(Task data)

|---|

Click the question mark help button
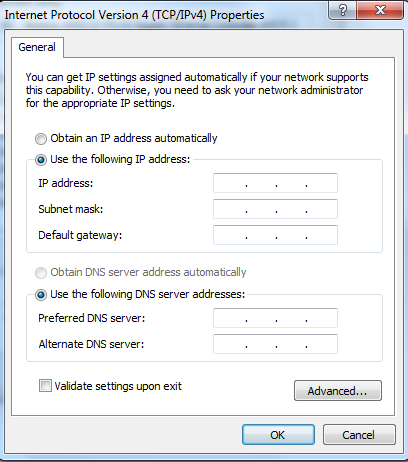Image resolution: width=408 pixels, height=462 pixels. coord(342,10)
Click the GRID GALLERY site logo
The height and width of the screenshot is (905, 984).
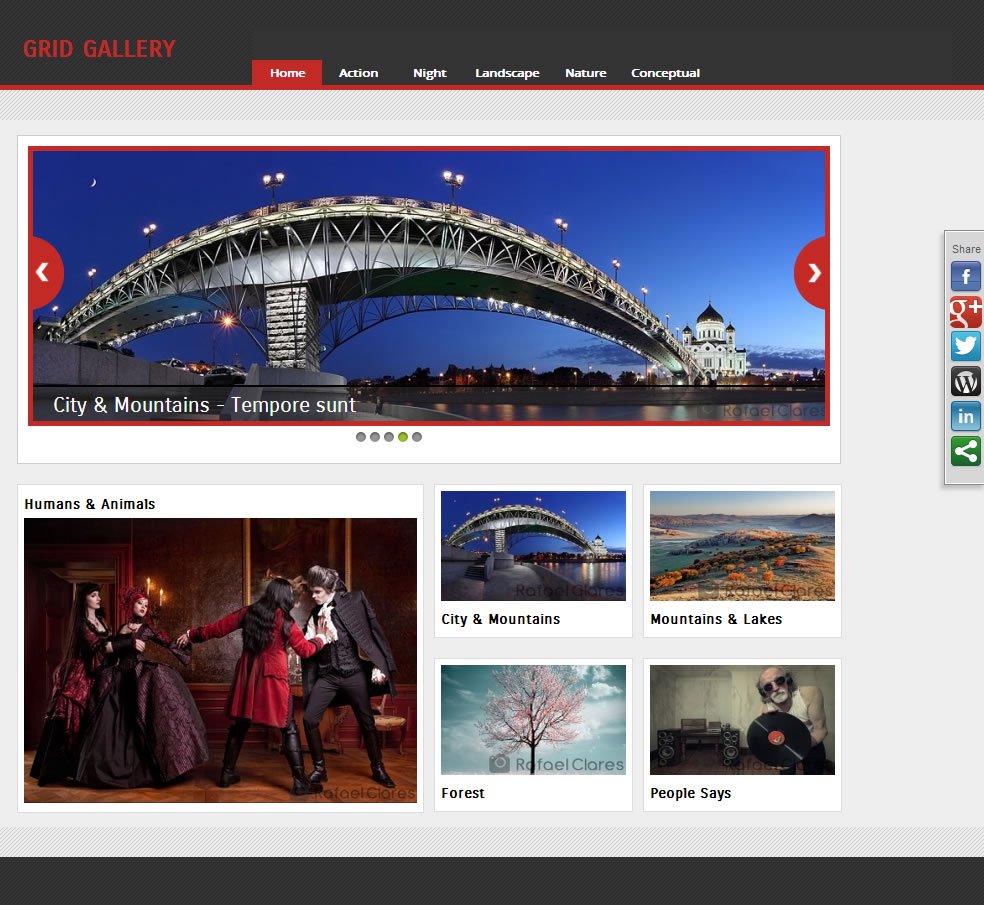tap(99, 48)
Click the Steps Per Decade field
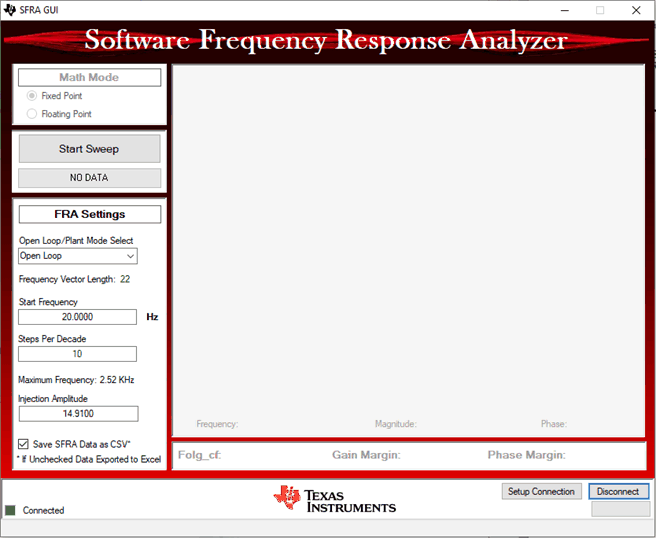 click(x=77, y=354)
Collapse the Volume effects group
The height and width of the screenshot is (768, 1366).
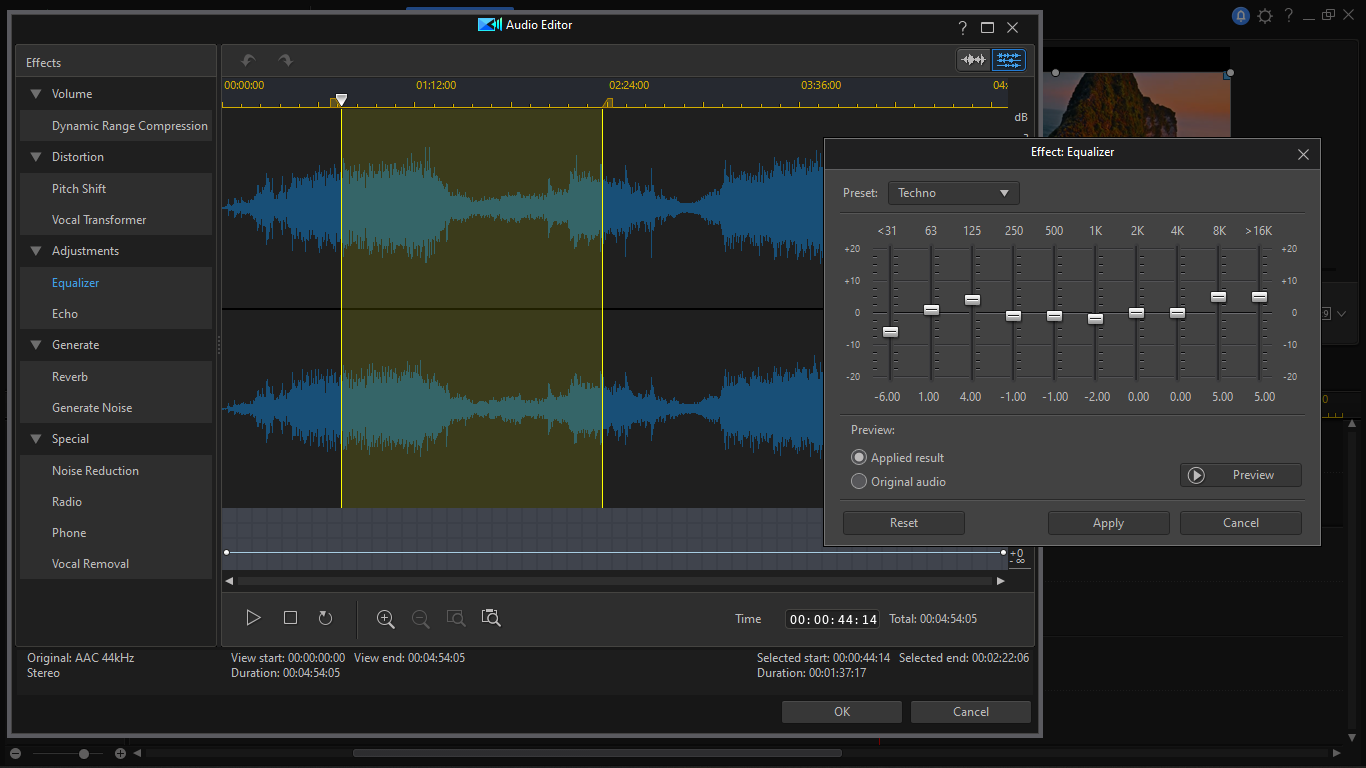pos(36,94)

|---|

When you retype the material above, keep every word exact and drop the images.

(Result of the exercise)
Click the question mark help button
Image resolution: width=408 pixels, height=462 pixels. coord(342,10)
Click the GRID GALLERY site logo
The height and width of the screenshot is (905, 984).
tap(99, 48)
Click the Steps Per Decade field
 click(x=77, y=354)
Collapse the Volume effects group
The height and width of the screenshot is (768, 1366).
pos(36,94)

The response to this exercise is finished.